The UrS4 and UrS6 were avilable with the Audi V8's 4.2 V8 in europe. Didn't it suit our market? Maybe that's also why the V8 didn't come with the 5 or 6 speed manual in North America, and we only got the 4 speed auto.


----------



## Sepp (Dec 10, 2002)

*Re: Why wasn't the 4.2 avialible here? (chernaudi)*

The V8 was reserved for the top of the line Audi V8.
The V8 model did in fact come with a 5 speed, and was offered here in the US. (rare sight, but I've seen a few)
A very fun car to drive, with all that torque, and a stick tranny.
It is a good thing that the AAN was the only engine for the S4.
The AAN tok up less space, was easier to work on, cheaper to perform maintenance, and could run circles around the V8 with very simple bolt-on mods.


_Modified by Sepp at 4:18 PM 11-7-2006_


----------



## sieben (Nov 23, 2002)

*Re: Why wasn't the 4.2 avialible here? (Sepp)*


_Quote, originally posted by *Sepp* »_The V8 was reserved for the top of the line Audi V8.
The V8 model did in fact come with a 5 speed, and was offered here in the US. (rare sight, but I've seen a few)
A very fun car to drive, with all that torque, and a stick tranny.

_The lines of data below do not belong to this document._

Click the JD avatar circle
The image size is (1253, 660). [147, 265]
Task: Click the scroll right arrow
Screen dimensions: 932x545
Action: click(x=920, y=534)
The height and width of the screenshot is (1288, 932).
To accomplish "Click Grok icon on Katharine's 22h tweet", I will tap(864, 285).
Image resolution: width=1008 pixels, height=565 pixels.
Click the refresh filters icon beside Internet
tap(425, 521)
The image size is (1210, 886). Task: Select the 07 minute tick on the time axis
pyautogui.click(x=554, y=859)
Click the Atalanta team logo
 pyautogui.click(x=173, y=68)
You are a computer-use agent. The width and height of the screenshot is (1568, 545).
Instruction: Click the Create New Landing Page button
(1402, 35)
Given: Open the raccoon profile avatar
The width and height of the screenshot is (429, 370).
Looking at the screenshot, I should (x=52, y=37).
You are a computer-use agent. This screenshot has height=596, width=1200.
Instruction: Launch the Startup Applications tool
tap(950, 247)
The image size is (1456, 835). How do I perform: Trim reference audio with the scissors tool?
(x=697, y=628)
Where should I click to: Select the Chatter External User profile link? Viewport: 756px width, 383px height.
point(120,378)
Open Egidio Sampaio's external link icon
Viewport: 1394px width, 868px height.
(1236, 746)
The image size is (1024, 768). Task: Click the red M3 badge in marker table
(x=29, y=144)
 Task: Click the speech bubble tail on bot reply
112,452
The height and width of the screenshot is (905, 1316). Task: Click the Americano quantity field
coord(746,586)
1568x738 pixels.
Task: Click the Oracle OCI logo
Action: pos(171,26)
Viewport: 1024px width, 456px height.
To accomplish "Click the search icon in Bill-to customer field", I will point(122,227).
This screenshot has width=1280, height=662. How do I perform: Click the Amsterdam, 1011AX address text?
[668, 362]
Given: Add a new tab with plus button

yes the numbers I've heard are either 47 or 79 V8Q 5-speeds (1991 only) in the US


----------



## Sepp (Dec 10, 2002)

*Re: Why wasn't the 4.2 avialible here? (sieben)*

I actually had seen one for sale that had a manual transmission...
I really don't have the space for another Audi.


----------



## [email protected] (Apr 9, 2004)

*Re: Why wasn't the 4.2 avialible here? (Sepp)*

The S6 plus had a V8, but wasn't sold here. That was an interesting car, and the first to be built by quattro GmbH.


----------



## PerL (Jan 9, 2001)

*Re: Why wasn't the 4.2 avialible here? ([email protected])*

The S6 Plus was the top-of-the-line version of the S6. As you mentioned, Geroge, it was the first car to be offered by Quattro GmbH. They started out with a standard S6 4.2, loaded it with close to all options, and tweaked the engine to a 36 hp increase over the regular S6 4.2. Thus, the S6 Plus makes 326 hp, while the regular 4.2 had 290.
The S6 Plus is one of the rarest cars ever offered by Audi. The Avant was made in no more than 855 examples. Not many compared to todays standard, but still a whole lot compared to the sedan version. No more than 97 sedans saw the light of day, making the S6 Plus sedan the rarest Audi built in modern times.


----------



## Harv (Oct 31, 2004)

*Re: Why wasn't the 4.2 avialible here? (PerL)*

Damn, even came with off road suspension.


----------